While the decision to install a SIEM platform may be made by the IT department, the compliance manager, or a business unit within an organization, Gartner’s report stated ownership and management of the SIEM platform usually goes to the IT team.

The future of SIEM technology
All those logs of data captured by the SIEM are growing, especially as SIEM platforms begin to capture usage and incidents from mobile devices. For this reason, some vendors are working to connect business intelligence and analytics tools to SIEM data.

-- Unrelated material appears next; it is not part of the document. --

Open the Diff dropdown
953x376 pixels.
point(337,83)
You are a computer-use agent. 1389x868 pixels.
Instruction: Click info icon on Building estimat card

In its 2011 report, How Proactive Security Organizations Use Advanced Data Practices to Make Decisions, Forrester said the IT industry is currently poised at the intersection of SIEM, data warehousing and business intelligence, which could potentially unlock the ability to discover and respond to new threats.

In addition, many of the larger SIEM vendors are working to integrate their SIEM platforms with GRC (governance, risk and compliance) products, or with identity and access management products.  

Ireland believes some vendors will accomplish this three-pronged approach of SIEM, GRC and security infrastructure through acquisitions. “We expect further consolidation as more vendors try to pull these three prongs of SIEM, GRC and security infrastructure together,” Ireland said. “Some of the larger vendors may grab up the few remaining niche players.”